DAuth is designed specifically for MCP: it’s multi‑tenant, faithful to the MCP specs, and ensures that no one can see your secrets, not even us.
Existing auth implementations are underdeveloped and difficult for smaller developers to implement. API keys and raw secrets are still being passed around with limited protection, making them vulnerable to malicious servers that hijack user credentials.
To build MCPs with production-grade security, developers need to spend weeks becoming security experts to build authentication and security infrastructure. Most don’t bother. But we believe you shouldn't have to compromise on security.
That’s why we developed DAuth, so MCP creators don’t have to reinvent auth infra, and users never have to hand secrets to strangers.
The best thing about DAuth is that it is built in to our SDK, takes minutes to integrate, and doesn't require developers to be security experts.
Security is the bottleneck for MCP adoption
The biggest barrier to deploying AI agents in production is trust.
Recent high-profile security incidents have shown that MCP can be a vulnerable vector of attack for malicious actors. If we’re going to give agents the tools they need to be useful, their permissions must be handled accurately and securely.
When we started building our MCP marketplace, we were disappointed by the state of MCP auth.
MCP standardized around OAuth, but it doesn’t support dynamically passing API keys, forcing existing MCP marketplaces to be OAuth-centric and single-tenant.
In addition, the MCP specs don’t specify how non‑OAuth credentials should be handled. This is a problem because most MCP servers are non-OAuth, as many of the tools developers use are not authenticated by OAuth, like a search API or database credentials.

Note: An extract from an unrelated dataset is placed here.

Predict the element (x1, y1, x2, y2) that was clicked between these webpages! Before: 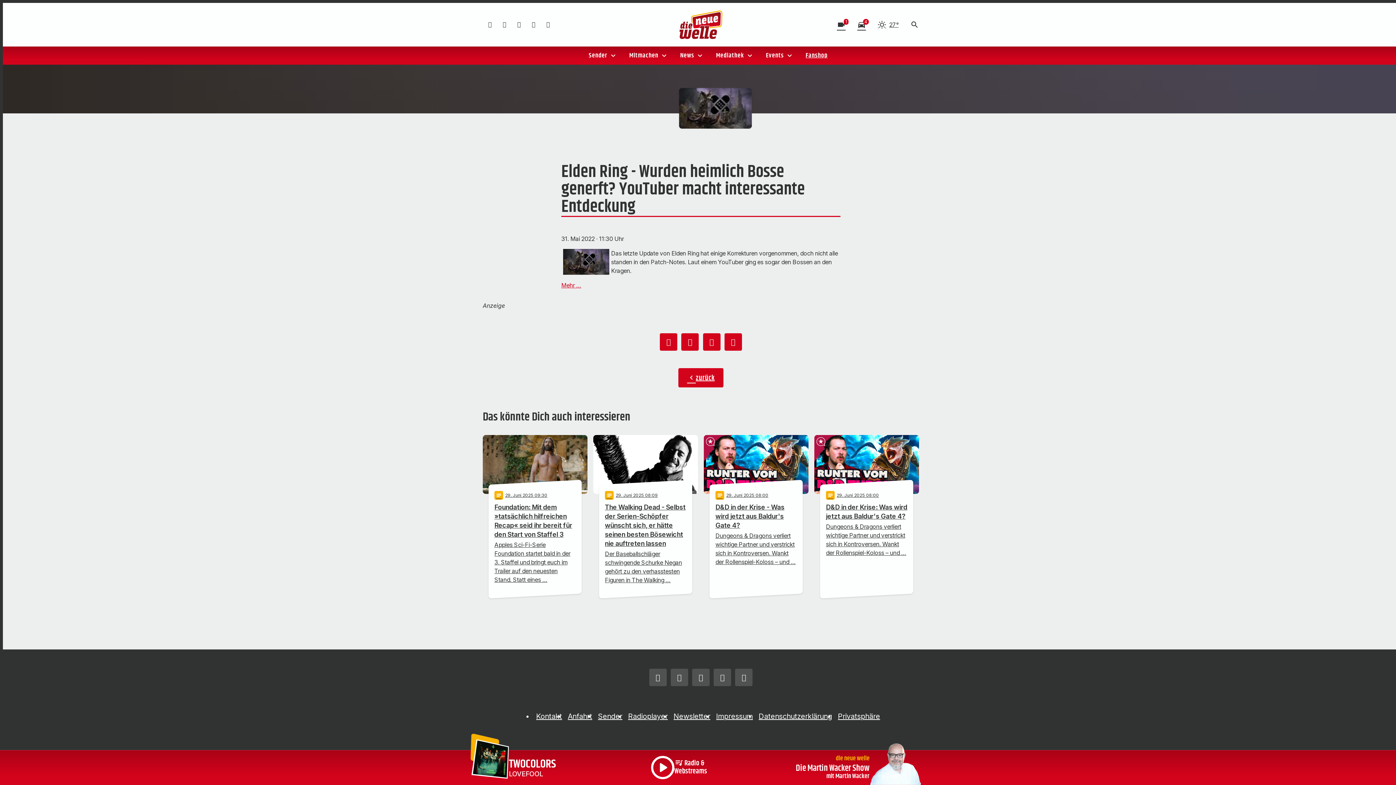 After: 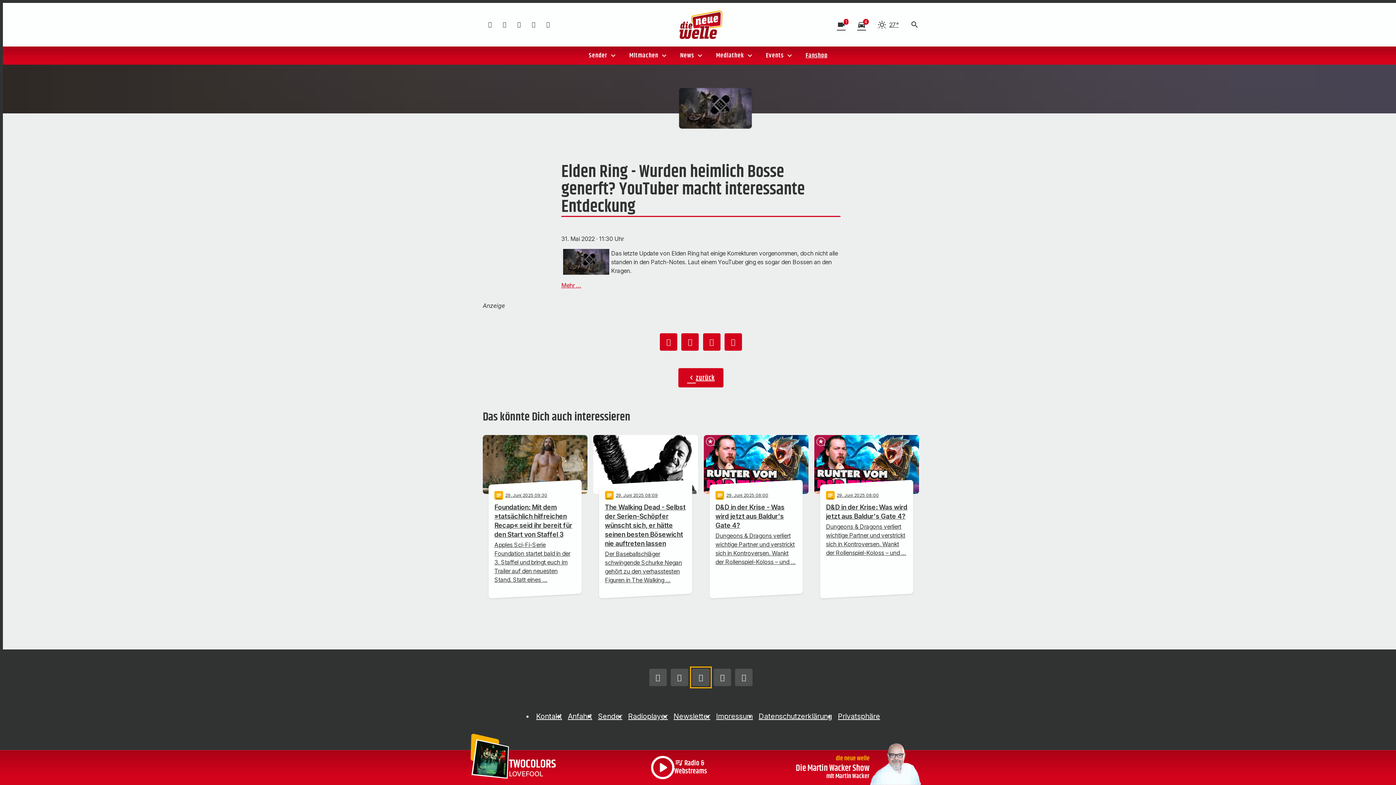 Action: bbox: (692, 669, 709, 686)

For developers using those tools, MCP security becomes a chore. To do things the “right way,” you need to create your own OAuth app for every tool. The easier route, storing raw credentials with the host, turns marketplaces into a single vector of attack: one malicious actor can collect thousands of secrets.
No existing MCP authentication solution serves our users security needs. No one else seems to be working on one that will. So we built the missing baseline: secure, multi-tenant auth that doesn’t depend on every tool being OAuth.